-- LISTED ENTRIES follows --
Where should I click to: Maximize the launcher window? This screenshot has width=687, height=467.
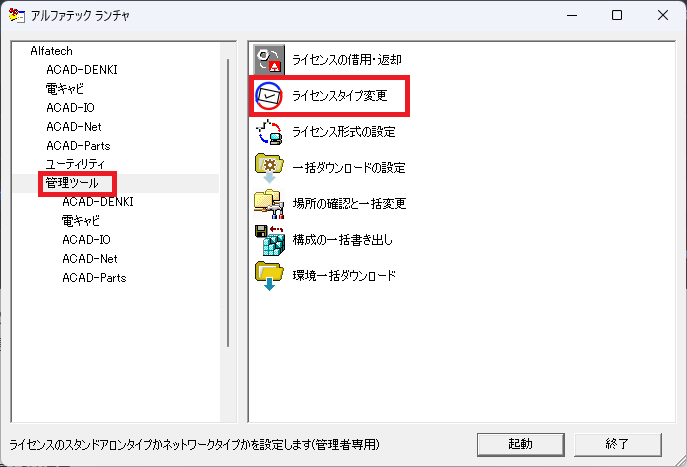[617, 15]
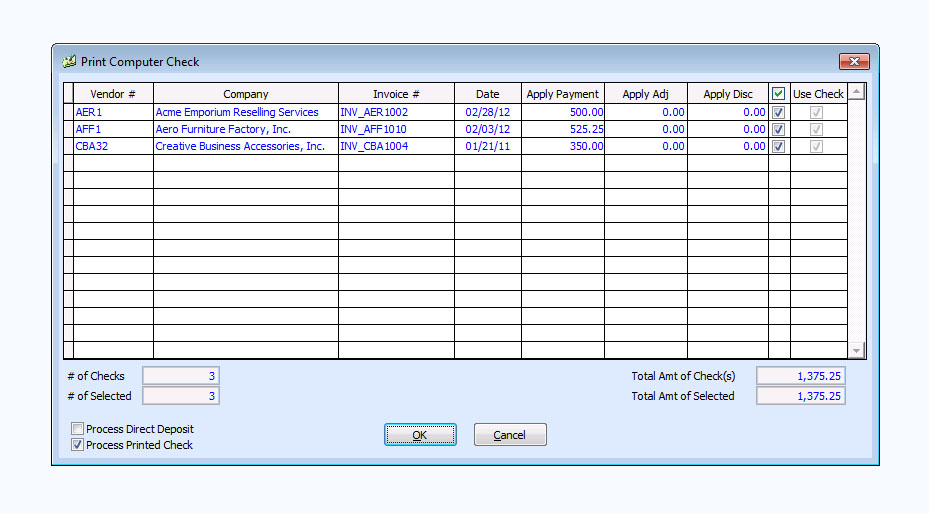Select the Acme Emporium Reselling Services cell
The height and width of the screenshot is (514, 929).
(245, 113)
-- LISTED ENTRIES concluded --
TASK TO CARRY OUT
Give every line of the listing above again, exactly, with no images.

RESULT BELOW
Where should I click to: Maximize the launcher window? This screenshot has width=687, height=467.
[617, 15]
Select the Acme Emporium Reselling Services cell
The height and width of the screenshot is (514, 929).
(245, 113)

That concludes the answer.